**TASK REQUIREMENTS:**
Your task is to transcribe the entries below exactly, from their first line down to the line containing "Click the browser", and to stop there.

PROVIDED INFORMATION START

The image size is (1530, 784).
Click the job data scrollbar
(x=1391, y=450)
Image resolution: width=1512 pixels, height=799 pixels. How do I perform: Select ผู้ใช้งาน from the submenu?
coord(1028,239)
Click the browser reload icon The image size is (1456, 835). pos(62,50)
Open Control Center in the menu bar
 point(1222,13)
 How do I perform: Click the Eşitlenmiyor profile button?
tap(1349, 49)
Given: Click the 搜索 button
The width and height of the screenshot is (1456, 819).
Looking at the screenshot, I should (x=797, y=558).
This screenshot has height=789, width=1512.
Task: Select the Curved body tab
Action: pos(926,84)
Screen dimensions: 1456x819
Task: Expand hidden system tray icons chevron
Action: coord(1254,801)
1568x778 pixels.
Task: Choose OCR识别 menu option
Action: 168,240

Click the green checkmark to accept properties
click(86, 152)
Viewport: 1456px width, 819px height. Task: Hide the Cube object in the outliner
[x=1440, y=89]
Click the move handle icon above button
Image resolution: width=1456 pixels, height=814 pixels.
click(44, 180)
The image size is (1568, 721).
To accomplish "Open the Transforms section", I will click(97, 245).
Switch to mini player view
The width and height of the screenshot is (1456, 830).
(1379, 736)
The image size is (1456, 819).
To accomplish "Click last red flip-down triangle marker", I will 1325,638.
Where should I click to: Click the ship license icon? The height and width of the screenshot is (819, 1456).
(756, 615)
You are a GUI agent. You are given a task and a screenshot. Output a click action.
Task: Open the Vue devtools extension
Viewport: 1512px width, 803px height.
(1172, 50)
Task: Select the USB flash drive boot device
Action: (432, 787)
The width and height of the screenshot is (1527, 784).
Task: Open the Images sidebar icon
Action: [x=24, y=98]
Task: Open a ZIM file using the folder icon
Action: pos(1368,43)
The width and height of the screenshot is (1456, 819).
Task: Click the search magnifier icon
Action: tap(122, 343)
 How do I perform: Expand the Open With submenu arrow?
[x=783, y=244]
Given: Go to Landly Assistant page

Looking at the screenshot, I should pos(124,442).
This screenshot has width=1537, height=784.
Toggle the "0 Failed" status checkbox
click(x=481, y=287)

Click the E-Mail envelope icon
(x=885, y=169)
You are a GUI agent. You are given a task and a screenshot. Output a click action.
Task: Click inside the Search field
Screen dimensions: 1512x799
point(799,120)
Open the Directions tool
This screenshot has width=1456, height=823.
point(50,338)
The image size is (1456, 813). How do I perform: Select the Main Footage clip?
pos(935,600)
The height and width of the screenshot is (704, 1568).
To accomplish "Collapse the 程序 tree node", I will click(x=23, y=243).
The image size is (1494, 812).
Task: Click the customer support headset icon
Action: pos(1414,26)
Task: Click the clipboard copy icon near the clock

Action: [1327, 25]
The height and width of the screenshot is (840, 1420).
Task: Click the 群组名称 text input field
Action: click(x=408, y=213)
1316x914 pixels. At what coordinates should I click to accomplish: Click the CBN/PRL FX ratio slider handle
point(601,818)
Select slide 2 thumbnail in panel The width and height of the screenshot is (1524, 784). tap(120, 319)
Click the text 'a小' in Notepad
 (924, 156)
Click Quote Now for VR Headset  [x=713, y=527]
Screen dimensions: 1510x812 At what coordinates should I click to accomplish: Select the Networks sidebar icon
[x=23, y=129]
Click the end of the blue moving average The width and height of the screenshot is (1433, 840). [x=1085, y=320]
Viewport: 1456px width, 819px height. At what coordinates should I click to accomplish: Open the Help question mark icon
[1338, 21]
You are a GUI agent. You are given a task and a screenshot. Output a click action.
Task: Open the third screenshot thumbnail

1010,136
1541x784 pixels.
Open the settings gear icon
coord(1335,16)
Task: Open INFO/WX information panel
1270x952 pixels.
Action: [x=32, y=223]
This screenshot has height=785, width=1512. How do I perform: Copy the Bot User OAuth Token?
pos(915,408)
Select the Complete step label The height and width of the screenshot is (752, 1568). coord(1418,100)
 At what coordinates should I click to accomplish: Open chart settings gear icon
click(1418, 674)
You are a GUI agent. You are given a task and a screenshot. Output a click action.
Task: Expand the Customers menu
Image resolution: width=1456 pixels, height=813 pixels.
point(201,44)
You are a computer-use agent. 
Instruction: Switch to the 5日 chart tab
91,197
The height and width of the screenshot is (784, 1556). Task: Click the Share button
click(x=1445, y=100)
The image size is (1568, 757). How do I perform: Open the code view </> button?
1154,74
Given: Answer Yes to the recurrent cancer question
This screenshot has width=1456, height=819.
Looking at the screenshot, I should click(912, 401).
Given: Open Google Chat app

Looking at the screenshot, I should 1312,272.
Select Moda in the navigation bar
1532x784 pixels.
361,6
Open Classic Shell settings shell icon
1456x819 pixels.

PROVIDED INFORMATION END

**FINAL ANSWER:**
The image size is (1530, 784).
Click the job data scrollbar
(x=1391, y=450)
Image resolution: width=1512 pixels, height=799 pixels. How do I perform: Select ผู้ใช้งาน from the submenu?
coord(1028,239)
Click the browser reload icon The image size is (1456, 835). pos(62,50)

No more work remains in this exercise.